• _Exercise_: Exactly as given, repeat all of the entries.

• _Dataset_:
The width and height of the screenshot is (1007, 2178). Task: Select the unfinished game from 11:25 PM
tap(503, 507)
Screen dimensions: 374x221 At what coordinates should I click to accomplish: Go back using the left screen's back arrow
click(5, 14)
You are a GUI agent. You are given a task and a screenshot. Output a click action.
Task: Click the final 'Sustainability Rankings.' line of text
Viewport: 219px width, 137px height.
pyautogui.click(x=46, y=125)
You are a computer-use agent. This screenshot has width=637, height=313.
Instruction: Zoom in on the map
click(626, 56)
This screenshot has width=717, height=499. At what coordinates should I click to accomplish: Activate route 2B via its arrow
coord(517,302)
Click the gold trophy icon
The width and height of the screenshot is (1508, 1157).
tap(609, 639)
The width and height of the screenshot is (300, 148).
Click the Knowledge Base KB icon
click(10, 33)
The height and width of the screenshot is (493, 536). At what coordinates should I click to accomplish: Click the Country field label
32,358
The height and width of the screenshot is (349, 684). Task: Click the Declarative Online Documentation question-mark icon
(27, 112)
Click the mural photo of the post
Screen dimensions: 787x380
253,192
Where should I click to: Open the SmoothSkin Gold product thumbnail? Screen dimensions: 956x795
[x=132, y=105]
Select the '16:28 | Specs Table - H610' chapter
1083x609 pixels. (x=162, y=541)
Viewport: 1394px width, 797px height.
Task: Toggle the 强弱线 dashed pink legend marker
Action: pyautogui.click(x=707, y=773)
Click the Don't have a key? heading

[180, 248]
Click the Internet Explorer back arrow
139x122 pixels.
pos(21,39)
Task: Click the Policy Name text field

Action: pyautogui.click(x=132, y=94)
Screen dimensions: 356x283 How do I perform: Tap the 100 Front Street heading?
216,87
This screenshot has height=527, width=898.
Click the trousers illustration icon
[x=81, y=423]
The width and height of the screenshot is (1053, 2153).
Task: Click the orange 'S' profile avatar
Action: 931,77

• _Answer space_:
The width and height of the screenshot is (1007, 2178). Task: Select the unfinished game from 11:25 PM
tap(503, 507)
Screen dimensions: 374x221 At what coordinates should I click to accomplish: Go back using the left screen's back arrow
click(5, 14)
You are a GUI agent. You are given a task and a screenshot. Output a click action.
Task: Click the final 'Sustainability Rankings.' line of text
Viewport: 219px width, 137px height.
pyautogui.click(x=46, y=125)
You are a computer-use agent. This screenshot has width=637, height=313.
Instruction: Zoom in on the map
click(626, 56)
This screenshot has width=717, height=499. At what coordinates should I click to accomplish: Activate route 2B via its arrow
coord(517,302)
Click the gold trophy icon
The width and height of the screenshot is (1508, 1157).
tap(609, 639)
The width and height of the screenshot is (300, 148).
Click the Knowledge Base KB icon
click(10, 33)
The height and width of the screenshot is (493, 536). At what coordinates should I click to accomplish: Click the Country field label
32,358
The height and width of the screenshot is (349, 684). Task: Click the Declarative Online Documentation question-mark icon
(27, 112)
Click the mural photo of the post
Screen dimensions: 787x380
253,192
Where should I click to: Open the SmoothSkin Gold product thumbnail? Screen dimensions: 956x795
[x=132, y=105]
Select the '16:28 | Specs Table - H610' chapter
1083x609 pixels. (x=162, y=541)
Viewport: 1394px width, 797px height.
Task: Toggle the 强弱线 dashed pink legend marker
Action: pyautogui.click(x=707, y=773)
Click the Don't have a key? heading

[180, 248]
Click the Internet Explorer back arrow
139x122 pixels.
pos(21,39)
Task: Click the Policy Name text field

Action: pyautogui.click(x=132, y=94)
Screen dimensions: 356x283 How do I perform: Tap the 100 Front Street heading?
216,87
This screenshot has height=527, width=898.
Click the trousers illustration icon
[x=81, y=423]
The width and height of the screenshot is (1053, 2153).
Task: Click the orange 'S' profile avatar
Action: 931,77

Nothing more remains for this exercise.